How to Enable Exact Structure Search and Substructure Search for Your Chemical Database
It's a simple and increasingly common question: how can I enable users to search my website by chemical structure? Text search can be done relatively easily, but chemical exact structure and substructure search are considerably more complex. This article offers a high-level overview for non-experts of what's needed to create a structure-searchable chemical database.
The Components
- Web Application Framework. This is the high-level software on which your current site is built or will be built. Popular packages include: PHP; Ruby on Rails; ASP .NET; and Django.
- A Database. There are many varieties to choose from. SQL flavors include MySQL and PostgreSQL. NoSQL flavors include CouchDB.
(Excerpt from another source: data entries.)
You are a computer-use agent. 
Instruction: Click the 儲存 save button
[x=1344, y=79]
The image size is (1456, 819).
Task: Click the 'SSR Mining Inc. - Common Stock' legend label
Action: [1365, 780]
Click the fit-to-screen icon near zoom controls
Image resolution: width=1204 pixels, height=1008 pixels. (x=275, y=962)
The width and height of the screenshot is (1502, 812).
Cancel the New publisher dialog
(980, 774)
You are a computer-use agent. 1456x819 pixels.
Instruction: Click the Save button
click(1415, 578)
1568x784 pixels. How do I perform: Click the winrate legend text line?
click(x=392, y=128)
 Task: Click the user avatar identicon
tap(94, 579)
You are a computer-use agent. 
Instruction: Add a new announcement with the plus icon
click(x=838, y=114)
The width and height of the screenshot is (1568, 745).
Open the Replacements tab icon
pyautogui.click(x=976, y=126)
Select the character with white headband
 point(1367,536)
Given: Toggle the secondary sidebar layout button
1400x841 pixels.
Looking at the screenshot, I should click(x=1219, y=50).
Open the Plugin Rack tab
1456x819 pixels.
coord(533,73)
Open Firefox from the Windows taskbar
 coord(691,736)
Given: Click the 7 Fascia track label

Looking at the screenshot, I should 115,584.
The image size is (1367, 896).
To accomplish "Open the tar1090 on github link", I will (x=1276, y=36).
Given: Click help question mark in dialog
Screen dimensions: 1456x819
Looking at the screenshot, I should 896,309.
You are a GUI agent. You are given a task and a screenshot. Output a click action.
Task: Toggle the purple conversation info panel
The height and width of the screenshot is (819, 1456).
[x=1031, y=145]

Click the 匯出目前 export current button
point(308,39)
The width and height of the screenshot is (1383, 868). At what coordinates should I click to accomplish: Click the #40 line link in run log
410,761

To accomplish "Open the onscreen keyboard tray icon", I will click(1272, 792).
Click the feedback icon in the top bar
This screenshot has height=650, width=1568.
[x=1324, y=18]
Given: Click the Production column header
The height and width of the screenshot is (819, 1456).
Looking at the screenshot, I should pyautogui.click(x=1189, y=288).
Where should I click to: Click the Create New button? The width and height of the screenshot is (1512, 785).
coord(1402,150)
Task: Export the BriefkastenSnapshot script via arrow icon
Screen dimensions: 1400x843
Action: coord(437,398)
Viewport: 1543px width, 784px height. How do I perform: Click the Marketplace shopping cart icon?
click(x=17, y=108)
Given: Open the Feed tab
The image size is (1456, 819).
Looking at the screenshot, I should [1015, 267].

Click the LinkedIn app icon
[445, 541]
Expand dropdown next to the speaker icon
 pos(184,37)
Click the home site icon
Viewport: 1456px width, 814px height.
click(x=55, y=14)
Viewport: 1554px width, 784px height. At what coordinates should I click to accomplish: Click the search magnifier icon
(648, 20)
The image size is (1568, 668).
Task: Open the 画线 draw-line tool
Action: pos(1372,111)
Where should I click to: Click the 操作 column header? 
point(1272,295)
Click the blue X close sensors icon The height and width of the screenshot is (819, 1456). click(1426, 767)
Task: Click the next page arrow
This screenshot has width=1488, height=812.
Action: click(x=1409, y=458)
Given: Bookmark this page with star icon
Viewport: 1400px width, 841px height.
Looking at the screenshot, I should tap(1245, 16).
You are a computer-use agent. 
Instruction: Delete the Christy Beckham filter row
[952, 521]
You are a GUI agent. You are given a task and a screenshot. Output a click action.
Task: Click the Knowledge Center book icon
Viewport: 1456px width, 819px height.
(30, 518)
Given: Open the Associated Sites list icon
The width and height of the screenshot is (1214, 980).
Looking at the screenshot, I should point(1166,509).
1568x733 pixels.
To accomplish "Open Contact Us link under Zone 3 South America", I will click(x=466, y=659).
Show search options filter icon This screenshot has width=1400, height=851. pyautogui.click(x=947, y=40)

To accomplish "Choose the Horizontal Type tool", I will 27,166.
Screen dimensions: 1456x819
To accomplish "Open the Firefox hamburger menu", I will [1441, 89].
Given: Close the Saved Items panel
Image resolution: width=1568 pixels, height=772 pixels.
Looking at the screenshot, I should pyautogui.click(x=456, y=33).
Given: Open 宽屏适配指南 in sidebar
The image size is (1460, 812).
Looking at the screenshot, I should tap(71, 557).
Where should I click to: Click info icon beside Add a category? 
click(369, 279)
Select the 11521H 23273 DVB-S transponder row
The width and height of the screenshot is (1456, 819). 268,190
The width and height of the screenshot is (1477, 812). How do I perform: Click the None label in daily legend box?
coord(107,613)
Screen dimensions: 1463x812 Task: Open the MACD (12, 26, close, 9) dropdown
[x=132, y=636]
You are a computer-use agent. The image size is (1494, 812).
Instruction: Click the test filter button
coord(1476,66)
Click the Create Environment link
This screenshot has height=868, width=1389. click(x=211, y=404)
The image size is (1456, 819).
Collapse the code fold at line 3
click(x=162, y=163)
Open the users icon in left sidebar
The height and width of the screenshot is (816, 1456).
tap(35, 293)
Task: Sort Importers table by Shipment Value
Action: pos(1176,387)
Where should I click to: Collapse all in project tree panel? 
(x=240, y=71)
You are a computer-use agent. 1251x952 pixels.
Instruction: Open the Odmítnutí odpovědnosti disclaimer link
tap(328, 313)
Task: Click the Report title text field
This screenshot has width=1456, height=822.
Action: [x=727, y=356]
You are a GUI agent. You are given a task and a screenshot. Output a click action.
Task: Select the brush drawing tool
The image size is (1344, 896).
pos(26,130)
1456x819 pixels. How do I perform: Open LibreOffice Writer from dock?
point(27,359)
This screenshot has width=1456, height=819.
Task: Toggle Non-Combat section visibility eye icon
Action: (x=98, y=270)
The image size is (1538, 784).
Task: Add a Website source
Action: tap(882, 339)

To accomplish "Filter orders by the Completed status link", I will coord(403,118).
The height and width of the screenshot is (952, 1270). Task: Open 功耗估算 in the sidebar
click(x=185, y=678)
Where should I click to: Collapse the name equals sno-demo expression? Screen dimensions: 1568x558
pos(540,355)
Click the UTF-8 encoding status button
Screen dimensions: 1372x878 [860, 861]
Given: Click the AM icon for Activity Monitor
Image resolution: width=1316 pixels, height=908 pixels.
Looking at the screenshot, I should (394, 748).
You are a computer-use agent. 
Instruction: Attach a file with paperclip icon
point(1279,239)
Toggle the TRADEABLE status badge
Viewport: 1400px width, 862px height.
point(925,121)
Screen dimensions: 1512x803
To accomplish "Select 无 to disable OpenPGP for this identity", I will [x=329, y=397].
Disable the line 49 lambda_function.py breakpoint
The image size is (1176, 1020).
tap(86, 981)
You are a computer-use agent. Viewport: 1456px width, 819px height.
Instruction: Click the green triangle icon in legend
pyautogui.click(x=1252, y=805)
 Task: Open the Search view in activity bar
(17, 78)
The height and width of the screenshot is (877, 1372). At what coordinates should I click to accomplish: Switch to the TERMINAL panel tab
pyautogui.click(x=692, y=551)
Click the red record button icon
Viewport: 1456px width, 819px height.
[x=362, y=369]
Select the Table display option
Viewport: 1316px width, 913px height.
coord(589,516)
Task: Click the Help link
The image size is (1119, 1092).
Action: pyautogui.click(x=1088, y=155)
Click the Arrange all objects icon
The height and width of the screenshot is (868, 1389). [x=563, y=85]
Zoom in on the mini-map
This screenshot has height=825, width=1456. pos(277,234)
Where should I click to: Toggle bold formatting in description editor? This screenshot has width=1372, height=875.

- Machine-Readable Structure Representations. A number of formats have been developed over the years. Due to its nearly universal support by software packages, one of the most widely-used is molfile.
- Structure Canonicalizer. This software is used for fast exact structure search. A canonicalizer converts a chemical structure into a unique string of text that can be stored and searched using standard database technologies. InChI should be the default choice.
- Fingerprint Generator. Converting chemical structures into fixed-length binary fingerprints, this software is used to pre-screen structures during substructure search. The reason is simple: substructure search is computationally expensive and good fingerprints can eliminate many unnecessary substructure searches. A number of open source packages are suitable, including: MX; CDK; OpenBabel; RDKit and a few closed-source offerings.
- Substructure Matcher. Performs substructure matching through atom-by-atom search (ABAS). This software is used after an initial fingerprint screen. Although fingerprints never generate a false negative, they can and do generate false positives. A substructure matcher ensures no false positives get presented to your users. Packages that can generate fingerprints can usually perform substructure matches as well.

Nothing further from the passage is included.